## Supplied information
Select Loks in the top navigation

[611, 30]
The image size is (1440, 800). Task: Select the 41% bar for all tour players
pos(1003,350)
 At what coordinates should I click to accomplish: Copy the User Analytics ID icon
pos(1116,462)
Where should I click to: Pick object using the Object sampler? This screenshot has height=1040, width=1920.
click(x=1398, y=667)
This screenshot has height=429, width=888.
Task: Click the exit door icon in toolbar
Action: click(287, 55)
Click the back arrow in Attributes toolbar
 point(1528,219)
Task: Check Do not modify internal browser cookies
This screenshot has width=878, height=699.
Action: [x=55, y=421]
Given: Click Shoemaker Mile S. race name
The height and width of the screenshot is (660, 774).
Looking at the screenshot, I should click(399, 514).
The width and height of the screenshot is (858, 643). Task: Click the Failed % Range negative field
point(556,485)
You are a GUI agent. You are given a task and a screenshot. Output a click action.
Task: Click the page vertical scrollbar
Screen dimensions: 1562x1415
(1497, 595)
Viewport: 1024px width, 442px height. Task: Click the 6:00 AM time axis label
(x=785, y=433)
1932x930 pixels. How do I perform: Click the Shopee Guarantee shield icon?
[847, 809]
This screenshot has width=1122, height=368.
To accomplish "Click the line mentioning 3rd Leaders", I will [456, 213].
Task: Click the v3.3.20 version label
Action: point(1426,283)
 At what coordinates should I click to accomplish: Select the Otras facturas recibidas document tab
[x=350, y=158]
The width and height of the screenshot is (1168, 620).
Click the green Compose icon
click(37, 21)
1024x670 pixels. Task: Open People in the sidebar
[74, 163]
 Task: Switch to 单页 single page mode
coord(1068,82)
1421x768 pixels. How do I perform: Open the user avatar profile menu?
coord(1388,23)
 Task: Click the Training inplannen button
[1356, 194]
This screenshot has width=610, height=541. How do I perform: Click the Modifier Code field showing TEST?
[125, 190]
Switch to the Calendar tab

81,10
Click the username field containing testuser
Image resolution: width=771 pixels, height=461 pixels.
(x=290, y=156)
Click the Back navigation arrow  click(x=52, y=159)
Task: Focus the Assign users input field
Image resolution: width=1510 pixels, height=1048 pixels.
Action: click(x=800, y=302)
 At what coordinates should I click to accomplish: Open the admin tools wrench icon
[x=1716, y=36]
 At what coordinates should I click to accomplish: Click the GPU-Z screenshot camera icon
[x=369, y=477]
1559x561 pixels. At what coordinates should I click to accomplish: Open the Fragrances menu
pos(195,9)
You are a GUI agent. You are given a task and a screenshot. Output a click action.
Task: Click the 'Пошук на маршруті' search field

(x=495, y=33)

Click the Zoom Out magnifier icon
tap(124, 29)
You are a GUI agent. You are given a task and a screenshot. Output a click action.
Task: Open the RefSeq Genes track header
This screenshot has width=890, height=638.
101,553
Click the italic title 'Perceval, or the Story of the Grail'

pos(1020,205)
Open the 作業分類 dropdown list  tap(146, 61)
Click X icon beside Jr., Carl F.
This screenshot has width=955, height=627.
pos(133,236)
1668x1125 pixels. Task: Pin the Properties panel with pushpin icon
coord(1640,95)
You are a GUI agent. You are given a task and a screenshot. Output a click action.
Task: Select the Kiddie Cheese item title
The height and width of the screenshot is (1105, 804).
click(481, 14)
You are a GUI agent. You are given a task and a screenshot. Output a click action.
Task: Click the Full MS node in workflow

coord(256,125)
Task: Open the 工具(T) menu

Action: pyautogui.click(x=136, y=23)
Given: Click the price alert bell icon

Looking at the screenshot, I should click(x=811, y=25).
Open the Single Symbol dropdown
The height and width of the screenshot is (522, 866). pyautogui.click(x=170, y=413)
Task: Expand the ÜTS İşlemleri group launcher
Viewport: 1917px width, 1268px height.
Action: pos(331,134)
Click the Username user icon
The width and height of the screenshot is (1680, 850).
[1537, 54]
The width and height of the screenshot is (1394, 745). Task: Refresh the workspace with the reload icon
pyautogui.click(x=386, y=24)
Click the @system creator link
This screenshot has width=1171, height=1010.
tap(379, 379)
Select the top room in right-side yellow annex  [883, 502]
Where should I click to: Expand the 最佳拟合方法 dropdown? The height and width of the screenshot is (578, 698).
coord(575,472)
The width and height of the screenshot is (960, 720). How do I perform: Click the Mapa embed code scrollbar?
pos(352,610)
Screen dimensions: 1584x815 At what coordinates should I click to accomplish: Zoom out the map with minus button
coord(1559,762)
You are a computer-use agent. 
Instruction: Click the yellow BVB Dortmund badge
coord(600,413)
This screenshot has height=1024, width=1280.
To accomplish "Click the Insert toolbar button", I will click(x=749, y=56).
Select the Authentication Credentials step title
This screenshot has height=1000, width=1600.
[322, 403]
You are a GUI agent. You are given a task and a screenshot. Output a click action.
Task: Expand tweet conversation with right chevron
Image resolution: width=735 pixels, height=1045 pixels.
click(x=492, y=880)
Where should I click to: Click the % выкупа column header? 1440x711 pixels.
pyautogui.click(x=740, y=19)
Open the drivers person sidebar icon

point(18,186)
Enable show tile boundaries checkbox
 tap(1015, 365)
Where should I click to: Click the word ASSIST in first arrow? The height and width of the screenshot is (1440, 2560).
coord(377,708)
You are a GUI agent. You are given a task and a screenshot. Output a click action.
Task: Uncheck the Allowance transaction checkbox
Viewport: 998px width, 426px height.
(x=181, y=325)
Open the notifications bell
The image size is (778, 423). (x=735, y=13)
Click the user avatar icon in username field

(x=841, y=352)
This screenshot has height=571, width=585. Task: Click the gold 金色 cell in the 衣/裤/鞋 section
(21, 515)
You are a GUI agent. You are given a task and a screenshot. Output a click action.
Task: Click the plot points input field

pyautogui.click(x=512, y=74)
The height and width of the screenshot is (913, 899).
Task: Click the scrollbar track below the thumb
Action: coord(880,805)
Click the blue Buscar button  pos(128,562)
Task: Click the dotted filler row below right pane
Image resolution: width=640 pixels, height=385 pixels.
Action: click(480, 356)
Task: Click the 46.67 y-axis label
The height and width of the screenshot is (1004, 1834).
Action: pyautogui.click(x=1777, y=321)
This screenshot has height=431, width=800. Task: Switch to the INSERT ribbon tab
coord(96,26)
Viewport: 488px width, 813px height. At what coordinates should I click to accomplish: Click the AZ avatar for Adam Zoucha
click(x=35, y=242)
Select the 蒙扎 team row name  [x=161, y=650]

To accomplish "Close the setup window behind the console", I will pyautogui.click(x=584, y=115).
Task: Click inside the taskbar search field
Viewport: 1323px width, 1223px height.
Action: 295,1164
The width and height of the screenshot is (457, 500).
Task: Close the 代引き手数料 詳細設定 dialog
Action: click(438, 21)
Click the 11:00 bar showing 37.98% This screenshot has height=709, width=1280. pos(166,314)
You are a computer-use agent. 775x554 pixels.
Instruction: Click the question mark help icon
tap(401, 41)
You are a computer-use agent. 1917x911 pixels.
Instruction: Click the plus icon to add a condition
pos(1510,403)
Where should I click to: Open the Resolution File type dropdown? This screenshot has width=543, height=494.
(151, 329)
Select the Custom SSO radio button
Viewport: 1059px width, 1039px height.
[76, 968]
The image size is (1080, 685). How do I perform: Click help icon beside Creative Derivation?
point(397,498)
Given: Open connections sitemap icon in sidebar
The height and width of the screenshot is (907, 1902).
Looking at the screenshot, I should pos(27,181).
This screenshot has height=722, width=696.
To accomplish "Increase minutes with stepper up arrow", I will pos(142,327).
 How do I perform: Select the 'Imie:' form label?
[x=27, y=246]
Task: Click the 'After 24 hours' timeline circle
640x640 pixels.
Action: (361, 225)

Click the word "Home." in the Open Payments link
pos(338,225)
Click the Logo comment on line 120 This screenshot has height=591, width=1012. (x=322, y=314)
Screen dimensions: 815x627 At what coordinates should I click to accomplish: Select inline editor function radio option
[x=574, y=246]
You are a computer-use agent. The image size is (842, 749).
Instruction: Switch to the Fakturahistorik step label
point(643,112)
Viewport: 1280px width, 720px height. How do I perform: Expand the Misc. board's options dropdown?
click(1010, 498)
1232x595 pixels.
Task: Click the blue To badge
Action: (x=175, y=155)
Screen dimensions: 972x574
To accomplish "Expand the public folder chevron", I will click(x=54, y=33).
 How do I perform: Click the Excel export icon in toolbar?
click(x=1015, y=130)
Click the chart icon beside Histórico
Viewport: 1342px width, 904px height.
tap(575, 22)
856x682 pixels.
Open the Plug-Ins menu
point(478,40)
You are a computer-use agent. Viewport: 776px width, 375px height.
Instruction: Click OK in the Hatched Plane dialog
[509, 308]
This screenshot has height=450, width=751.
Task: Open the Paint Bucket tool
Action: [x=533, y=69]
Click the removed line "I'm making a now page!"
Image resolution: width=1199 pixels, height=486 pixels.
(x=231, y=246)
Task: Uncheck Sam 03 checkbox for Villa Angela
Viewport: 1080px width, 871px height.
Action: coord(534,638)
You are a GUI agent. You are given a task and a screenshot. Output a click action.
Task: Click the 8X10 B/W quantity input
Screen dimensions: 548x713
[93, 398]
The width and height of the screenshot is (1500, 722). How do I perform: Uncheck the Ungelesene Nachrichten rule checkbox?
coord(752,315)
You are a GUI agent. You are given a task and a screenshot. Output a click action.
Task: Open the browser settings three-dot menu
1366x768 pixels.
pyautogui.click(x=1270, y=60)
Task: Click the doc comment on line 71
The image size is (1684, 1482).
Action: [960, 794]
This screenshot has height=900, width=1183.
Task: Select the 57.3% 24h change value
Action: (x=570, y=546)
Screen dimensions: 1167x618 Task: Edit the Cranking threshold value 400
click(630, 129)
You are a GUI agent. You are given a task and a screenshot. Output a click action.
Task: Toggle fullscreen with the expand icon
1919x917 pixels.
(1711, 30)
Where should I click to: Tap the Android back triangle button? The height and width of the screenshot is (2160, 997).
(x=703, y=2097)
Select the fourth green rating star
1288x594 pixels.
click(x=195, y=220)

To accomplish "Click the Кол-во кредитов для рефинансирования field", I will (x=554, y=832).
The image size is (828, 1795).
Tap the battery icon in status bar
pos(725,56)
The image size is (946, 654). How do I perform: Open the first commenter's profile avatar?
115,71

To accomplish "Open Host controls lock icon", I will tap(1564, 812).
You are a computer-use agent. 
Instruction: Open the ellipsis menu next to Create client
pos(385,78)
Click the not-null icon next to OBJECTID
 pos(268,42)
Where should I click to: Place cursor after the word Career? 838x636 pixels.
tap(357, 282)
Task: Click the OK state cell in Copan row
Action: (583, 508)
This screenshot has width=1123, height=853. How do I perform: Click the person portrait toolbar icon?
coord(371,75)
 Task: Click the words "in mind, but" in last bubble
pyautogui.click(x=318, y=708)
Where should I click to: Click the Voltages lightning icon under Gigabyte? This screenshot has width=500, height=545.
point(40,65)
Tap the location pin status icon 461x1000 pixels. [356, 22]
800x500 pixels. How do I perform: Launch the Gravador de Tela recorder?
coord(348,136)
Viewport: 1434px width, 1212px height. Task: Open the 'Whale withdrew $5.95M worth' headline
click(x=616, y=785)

## Task prompt
Copy each line of the preceding data that contains the string "browser".

## Task solution
Task: Check Do not modify internal browser cookies
Task: Open the browser settings three-dot menu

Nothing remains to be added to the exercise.